About this exercise: Could you tally the lines of the entries that carry the string "green"? Reply with the number and nothing more.

Data extracted from a collection:
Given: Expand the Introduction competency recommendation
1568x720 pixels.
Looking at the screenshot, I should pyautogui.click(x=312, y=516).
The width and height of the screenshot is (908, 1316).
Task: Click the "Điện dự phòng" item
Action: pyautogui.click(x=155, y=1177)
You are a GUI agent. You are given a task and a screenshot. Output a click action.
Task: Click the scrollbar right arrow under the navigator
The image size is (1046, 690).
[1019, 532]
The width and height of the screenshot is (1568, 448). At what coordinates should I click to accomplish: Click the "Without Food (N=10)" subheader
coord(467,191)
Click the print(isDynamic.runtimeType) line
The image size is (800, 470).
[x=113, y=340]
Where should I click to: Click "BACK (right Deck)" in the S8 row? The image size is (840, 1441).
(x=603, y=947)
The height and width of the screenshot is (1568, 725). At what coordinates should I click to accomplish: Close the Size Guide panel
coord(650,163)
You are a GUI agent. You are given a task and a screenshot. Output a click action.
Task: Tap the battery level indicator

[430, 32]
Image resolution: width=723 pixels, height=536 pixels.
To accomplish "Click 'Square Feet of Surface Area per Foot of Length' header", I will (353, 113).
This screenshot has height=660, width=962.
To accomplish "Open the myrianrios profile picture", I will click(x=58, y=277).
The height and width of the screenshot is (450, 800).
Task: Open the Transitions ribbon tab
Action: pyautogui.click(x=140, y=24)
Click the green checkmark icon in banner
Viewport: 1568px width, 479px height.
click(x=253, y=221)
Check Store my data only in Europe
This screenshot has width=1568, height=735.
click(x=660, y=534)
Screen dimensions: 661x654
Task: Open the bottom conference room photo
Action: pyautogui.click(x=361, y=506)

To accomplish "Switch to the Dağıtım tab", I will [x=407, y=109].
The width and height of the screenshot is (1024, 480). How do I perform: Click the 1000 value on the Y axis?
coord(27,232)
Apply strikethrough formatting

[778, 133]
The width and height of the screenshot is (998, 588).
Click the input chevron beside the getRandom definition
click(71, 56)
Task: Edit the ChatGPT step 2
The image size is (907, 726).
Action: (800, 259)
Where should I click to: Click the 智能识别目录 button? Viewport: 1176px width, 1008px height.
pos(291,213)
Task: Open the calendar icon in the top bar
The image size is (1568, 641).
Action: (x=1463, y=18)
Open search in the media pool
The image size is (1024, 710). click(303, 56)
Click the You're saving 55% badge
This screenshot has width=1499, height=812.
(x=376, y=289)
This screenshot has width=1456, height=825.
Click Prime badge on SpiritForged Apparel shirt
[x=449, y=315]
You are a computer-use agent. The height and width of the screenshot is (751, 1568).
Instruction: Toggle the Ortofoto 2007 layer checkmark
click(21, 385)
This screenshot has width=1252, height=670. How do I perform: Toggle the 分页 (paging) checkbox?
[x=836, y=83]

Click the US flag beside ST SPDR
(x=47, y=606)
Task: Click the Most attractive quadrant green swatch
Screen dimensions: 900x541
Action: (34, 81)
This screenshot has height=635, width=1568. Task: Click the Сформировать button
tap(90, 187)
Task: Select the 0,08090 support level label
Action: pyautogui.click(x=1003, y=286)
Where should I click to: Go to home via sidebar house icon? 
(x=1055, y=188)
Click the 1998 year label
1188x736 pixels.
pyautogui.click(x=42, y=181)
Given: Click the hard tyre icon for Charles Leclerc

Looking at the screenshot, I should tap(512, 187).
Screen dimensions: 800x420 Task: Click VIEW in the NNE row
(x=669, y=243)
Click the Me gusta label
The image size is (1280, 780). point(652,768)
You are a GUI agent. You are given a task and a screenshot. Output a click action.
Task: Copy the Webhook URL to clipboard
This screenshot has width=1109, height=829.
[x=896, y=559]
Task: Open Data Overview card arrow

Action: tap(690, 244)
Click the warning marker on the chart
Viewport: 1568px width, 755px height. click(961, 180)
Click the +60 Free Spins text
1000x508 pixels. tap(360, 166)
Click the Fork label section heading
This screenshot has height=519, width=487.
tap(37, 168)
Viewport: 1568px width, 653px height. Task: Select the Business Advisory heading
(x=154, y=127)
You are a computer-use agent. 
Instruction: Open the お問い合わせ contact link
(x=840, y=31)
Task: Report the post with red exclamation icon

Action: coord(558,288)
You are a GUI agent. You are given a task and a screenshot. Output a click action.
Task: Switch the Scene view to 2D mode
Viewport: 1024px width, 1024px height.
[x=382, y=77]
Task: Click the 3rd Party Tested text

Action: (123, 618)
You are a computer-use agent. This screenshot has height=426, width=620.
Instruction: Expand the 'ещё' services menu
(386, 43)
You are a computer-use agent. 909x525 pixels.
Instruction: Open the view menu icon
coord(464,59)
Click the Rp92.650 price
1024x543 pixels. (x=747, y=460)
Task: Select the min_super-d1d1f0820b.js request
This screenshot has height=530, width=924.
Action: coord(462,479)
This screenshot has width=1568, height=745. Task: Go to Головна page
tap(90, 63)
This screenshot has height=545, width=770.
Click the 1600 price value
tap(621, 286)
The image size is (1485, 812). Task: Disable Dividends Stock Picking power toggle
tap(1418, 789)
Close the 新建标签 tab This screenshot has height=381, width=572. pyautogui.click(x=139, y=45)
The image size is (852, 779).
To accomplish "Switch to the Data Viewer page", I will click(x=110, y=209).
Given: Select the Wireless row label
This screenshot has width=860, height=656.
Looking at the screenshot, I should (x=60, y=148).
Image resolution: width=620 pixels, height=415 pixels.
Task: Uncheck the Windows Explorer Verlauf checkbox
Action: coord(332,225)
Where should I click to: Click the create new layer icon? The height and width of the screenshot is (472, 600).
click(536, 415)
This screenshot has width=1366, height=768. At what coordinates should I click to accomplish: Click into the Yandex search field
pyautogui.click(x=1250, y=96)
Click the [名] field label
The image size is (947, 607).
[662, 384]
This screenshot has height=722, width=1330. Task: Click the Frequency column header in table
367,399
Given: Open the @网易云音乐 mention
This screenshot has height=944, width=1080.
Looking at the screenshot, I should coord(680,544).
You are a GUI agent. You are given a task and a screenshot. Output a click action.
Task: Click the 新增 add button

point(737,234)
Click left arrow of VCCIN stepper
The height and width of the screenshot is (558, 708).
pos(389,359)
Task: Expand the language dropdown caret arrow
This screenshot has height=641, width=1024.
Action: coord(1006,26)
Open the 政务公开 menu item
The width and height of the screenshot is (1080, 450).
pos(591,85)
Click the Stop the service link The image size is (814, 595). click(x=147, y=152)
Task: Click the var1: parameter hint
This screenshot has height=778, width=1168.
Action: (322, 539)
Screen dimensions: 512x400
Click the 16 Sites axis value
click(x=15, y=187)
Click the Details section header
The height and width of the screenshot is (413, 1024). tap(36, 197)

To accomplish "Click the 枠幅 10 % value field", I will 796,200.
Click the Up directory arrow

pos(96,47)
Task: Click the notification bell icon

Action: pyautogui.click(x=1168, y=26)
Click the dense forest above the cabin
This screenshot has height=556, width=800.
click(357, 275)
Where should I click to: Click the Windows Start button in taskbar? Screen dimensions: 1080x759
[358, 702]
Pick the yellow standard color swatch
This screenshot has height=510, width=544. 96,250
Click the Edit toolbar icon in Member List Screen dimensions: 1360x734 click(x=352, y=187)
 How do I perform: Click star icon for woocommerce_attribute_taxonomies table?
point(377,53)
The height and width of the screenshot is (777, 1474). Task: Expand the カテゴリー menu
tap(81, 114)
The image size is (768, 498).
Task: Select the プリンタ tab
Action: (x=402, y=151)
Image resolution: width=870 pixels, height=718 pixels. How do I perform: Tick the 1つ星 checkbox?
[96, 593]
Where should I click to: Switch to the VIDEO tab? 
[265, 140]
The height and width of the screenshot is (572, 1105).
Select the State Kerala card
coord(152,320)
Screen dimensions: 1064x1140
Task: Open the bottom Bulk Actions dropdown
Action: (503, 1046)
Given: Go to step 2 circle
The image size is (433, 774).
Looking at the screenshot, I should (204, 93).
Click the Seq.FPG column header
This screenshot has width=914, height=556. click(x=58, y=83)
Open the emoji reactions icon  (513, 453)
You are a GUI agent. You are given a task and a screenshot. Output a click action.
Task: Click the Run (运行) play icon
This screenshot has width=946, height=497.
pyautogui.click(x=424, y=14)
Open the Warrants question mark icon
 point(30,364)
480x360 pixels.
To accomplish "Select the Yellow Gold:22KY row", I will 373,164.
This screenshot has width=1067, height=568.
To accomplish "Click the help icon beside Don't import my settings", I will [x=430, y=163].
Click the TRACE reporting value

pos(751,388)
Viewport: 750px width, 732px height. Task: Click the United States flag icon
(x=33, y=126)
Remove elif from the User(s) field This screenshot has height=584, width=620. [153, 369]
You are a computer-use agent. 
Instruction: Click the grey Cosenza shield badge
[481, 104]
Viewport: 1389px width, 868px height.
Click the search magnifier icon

Reply: 2